« C'est probablement mieux comme ça. Une femme comme elle ne mérite pas cet homme, de toute façon. Je ne crois pas qu'elle ira vraiment jusqu'au divorce. »
« Allez. Que pourrait-elle bien gagner en tant que médecin ? Tout ce qu'elle dit, c'est du vent. Attendez voir, elle va craquer et démissionner pour pouvoir rester ici et s'occuper de Gillian à plein temps. »
« Si elle est vraiment si forte, pourquoi ne divorce-t-elle pas déjà ? »
Alors que Deanna s'éloignait de la maison, leurs moqueries disparaissaient derrière elle.
La fièvre l'avait épuisée. Elle était faible et tremblante.
Grâce à ses années de formation médicale, elle savait qu'elle frôlait l'effondrement.

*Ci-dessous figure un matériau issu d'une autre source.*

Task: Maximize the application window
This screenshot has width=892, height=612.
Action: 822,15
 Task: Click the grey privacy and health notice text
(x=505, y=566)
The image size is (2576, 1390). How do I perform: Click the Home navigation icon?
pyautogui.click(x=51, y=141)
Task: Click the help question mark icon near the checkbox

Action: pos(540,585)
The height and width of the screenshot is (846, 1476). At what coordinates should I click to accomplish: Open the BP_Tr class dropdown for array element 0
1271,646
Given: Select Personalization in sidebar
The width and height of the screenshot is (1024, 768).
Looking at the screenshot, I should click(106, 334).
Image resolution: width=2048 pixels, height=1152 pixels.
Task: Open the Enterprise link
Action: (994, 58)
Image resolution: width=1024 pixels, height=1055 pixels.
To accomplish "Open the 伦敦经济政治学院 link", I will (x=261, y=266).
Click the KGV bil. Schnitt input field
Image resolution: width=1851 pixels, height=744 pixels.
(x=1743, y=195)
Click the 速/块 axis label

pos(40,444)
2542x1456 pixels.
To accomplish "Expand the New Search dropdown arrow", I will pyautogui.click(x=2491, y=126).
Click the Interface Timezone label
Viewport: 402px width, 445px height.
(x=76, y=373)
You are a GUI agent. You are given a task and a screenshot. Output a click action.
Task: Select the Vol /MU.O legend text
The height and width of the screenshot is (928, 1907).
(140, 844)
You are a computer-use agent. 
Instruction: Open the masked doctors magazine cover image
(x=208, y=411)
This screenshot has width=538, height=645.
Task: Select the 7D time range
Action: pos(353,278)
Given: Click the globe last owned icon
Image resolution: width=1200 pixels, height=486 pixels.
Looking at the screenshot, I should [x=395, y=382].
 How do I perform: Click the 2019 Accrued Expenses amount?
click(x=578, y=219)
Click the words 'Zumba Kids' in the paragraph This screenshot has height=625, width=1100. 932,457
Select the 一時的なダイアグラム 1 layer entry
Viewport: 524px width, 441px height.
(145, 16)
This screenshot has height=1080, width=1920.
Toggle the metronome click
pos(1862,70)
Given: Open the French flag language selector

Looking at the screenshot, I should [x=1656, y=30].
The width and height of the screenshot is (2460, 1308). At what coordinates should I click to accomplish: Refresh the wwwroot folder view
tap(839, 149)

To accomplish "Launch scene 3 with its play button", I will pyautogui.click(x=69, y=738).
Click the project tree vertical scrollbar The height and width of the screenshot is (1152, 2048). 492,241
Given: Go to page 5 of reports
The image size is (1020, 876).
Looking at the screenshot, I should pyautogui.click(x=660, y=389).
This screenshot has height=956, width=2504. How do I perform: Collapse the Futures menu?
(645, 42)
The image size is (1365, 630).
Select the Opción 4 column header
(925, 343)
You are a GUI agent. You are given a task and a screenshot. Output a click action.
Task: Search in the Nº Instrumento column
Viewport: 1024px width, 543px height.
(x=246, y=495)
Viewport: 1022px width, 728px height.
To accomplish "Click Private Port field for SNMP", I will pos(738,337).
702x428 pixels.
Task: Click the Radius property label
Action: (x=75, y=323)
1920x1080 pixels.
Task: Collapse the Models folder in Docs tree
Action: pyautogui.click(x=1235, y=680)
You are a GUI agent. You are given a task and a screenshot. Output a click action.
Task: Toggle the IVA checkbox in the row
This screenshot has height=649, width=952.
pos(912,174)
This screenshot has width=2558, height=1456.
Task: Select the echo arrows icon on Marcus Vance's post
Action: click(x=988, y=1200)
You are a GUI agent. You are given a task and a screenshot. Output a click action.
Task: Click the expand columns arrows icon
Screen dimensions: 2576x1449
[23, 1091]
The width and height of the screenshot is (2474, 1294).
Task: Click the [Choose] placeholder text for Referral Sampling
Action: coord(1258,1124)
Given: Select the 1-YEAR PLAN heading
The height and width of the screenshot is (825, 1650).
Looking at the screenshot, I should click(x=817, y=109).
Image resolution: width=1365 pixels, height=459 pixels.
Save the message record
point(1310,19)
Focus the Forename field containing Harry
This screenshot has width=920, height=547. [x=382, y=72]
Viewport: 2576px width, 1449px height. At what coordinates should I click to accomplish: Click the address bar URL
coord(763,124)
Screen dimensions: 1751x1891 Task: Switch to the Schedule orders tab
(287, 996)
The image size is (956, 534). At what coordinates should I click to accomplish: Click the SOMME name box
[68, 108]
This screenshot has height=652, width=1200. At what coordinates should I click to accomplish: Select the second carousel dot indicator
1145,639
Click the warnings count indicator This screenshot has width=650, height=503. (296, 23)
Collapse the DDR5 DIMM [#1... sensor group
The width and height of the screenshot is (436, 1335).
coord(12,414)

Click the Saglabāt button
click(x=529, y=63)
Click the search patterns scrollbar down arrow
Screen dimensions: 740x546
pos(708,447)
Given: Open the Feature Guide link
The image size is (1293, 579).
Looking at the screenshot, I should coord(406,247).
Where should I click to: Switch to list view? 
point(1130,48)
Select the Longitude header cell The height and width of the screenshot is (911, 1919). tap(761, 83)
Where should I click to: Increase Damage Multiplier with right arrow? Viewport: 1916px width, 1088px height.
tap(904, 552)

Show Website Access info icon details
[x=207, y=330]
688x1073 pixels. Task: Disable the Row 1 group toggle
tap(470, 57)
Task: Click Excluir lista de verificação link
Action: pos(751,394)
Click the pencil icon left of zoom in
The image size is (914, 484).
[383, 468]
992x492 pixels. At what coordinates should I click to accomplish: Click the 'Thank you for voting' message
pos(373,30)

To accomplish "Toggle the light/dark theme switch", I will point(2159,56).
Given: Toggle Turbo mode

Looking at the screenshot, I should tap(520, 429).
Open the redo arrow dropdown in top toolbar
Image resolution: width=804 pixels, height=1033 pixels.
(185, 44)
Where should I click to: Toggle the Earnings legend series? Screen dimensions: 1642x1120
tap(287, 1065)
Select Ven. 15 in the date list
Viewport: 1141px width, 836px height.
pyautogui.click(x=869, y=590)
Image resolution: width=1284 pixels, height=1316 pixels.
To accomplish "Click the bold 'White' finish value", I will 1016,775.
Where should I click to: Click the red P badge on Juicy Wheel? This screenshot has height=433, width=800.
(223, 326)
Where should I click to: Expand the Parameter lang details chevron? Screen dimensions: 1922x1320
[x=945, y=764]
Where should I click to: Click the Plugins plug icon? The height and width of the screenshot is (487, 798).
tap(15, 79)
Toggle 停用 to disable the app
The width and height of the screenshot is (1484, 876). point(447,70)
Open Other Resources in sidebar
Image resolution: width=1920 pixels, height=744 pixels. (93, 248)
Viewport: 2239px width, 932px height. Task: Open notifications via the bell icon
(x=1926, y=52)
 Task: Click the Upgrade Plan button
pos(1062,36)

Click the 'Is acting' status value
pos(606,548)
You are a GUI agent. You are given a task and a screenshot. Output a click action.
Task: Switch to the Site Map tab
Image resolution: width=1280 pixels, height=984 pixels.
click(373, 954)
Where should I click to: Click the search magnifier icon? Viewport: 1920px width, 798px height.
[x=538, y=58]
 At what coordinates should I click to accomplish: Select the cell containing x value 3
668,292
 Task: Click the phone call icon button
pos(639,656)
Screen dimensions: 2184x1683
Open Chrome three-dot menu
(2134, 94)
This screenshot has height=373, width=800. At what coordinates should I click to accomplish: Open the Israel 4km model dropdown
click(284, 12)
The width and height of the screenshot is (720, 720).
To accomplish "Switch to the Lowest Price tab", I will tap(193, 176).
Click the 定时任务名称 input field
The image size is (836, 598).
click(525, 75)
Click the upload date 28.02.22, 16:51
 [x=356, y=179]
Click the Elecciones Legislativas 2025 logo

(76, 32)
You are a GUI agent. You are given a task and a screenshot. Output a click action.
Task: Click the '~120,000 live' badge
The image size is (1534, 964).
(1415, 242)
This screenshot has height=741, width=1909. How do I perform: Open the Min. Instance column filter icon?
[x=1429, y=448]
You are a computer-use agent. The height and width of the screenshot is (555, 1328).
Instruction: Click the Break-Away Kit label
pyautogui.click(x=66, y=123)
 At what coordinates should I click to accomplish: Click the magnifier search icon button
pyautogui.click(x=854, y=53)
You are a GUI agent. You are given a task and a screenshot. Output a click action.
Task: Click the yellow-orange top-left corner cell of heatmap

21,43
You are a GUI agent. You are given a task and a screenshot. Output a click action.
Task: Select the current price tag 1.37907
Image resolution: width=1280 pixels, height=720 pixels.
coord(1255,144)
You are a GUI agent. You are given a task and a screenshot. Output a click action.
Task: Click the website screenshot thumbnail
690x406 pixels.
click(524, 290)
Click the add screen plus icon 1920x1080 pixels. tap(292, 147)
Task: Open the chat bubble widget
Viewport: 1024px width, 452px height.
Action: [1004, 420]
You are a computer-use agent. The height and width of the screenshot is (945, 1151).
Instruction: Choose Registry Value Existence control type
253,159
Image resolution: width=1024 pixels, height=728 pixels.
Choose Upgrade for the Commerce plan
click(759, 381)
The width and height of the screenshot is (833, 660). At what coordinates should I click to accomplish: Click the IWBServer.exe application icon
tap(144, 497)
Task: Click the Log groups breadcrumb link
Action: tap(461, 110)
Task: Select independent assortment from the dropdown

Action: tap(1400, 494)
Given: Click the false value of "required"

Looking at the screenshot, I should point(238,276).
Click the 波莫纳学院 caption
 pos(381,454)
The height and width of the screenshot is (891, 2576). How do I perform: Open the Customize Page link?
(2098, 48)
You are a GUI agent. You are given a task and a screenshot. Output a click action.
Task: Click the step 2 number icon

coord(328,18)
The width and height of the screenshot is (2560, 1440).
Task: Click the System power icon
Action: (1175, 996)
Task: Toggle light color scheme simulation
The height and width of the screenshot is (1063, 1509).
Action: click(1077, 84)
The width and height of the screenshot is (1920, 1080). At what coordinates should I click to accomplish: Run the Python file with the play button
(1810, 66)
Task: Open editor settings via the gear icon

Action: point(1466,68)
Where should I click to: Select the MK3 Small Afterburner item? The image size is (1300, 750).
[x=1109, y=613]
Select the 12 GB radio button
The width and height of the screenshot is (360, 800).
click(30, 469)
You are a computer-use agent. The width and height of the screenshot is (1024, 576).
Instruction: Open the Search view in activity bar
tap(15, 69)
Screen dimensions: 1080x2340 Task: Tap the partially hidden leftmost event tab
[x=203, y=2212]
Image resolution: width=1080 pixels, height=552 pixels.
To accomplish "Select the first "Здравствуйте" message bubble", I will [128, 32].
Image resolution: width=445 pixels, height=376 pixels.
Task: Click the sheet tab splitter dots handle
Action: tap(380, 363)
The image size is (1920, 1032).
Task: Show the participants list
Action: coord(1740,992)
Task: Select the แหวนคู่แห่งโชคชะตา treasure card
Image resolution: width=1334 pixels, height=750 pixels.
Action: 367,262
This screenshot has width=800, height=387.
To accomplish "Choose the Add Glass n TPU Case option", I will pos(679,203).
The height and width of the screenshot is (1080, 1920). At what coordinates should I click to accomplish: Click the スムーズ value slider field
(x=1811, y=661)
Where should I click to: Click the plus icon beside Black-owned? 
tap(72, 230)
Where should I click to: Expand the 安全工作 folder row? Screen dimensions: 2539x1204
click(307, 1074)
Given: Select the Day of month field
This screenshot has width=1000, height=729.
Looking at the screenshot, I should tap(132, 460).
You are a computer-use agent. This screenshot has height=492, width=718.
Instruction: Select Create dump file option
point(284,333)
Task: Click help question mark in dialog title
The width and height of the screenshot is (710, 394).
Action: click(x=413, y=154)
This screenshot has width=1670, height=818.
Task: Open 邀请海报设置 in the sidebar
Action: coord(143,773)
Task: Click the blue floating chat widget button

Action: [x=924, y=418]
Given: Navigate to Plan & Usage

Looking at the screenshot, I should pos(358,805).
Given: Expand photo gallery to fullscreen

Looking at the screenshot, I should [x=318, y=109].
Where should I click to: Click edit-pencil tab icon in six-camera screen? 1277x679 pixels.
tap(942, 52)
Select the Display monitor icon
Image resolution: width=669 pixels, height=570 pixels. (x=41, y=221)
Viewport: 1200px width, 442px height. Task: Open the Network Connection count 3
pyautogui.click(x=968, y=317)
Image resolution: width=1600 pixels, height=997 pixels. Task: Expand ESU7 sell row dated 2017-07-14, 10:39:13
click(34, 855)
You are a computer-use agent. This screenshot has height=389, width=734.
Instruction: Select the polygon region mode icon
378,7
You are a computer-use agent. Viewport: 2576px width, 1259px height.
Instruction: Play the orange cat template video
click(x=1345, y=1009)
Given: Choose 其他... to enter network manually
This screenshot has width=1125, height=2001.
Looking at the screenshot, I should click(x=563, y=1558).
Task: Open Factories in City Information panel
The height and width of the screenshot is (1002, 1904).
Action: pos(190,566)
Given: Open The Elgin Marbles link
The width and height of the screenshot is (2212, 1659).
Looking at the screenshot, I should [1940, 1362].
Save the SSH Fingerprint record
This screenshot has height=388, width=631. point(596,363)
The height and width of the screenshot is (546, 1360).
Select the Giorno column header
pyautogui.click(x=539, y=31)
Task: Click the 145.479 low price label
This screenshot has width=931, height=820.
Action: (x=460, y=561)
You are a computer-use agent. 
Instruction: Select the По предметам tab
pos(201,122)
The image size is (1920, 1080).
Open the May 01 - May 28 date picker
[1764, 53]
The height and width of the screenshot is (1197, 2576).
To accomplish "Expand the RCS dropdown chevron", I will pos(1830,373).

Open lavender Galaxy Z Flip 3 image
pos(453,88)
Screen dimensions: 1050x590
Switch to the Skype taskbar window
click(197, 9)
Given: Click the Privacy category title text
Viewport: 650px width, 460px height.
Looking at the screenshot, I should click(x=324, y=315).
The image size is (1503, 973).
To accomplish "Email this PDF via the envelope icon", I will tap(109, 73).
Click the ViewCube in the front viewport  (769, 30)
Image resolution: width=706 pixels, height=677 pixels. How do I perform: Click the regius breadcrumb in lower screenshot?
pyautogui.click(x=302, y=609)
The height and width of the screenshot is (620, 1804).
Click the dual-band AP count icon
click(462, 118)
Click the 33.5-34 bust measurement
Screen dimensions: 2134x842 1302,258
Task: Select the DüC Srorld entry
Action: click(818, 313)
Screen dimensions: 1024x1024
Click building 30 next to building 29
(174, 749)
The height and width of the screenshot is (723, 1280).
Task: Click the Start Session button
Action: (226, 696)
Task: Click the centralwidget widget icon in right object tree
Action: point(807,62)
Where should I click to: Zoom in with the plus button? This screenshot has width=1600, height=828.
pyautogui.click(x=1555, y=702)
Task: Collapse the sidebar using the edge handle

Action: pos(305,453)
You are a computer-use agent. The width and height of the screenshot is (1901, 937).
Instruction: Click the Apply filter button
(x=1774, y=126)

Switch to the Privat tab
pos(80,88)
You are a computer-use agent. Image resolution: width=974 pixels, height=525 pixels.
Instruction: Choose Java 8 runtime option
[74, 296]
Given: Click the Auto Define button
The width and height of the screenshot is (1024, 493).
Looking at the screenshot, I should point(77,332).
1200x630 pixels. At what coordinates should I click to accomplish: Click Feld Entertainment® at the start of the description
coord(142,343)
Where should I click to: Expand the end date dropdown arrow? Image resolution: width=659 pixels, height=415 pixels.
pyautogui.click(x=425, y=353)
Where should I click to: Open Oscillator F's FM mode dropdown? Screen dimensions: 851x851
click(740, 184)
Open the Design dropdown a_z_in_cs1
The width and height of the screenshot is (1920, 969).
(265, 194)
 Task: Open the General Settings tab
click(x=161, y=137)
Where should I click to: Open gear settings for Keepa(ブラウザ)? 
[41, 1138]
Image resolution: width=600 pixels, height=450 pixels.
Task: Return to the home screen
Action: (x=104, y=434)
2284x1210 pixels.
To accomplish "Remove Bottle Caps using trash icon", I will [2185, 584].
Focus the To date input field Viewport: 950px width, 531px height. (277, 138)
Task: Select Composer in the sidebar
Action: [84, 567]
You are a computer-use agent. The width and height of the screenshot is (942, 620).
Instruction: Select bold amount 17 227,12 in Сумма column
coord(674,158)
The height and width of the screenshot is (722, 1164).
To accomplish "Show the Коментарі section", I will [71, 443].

Elle s'est maîtrisée et obligée à rester debout alors qu'elle attendait un taxi.
Une rafale est passée brusquement et une voiture noire élégante a filé à toute vitesse juste à côté d'elle.
Traversée par une vague de panique, Deanna a reculé en trébuchant et tout juste évité la voiture qui arrivait. Pendant cette brève seconde, elle a aperçu le profil de Connor à travers la vitre. Il avait le visage aussi inexpressif qu'une dalle de pierre.
La vitre teintée est remontée en coupant définitivement Deanna du monde de Connor.
Elle est restée figée sur place, les lèvres tordues par un sourire triste et brisé.
Malgré trois ans de loyauté, elle se retrouvait seule dans la rue, rejetée comme une inconnue.
Alors que la voiture tournait au coin de la rue, le chauffeur a risqué un coup d'œil dans le rétroviseur et ses yeux se sont attardés sur la silhouette pâle de Deanna. « Monsieur, on dirait qu'elle va s'effondrer. Si elle s'évanouit dans la rue, cela va faire parler. Cela pourrait nous causer des ennuis. »
Connor a ouvert les yeux, le regard froid et résolu. « C'est par sa faute que Gillian a perdu le bébé. Même si elle renonçait à tout, cela ne suffirait pas comme compensation. »
Sans être vu par son patron, le chauffeur a courbé les lèvres pour former un léger sourire narquois puis répondu : « Compris. »
Se perdant dans la circulation, la voiture a laissé Deanna à la merci du soleil impitoyable.
La chaleur scintillait autour d'elle, lui asséchait les lèvres et lui troublait la vision. Elle a essayé de chasser son désespoir en clignant des yeux, mais elle a failli perdre l'équilibre et a dû faire un effort pour rester debout.
Son cœur battait assez fort pour lui faire mal. Elle s'est serré la poitrine en respirant laborieusement.
Le monde a chaviré autour d'elle et ses bords se sont estompés.
Dans cet instant suspendu, elle a eu l'impression de flotter, légère comme une feuille qui s'était détachée de sa branche et tombait, impuissante.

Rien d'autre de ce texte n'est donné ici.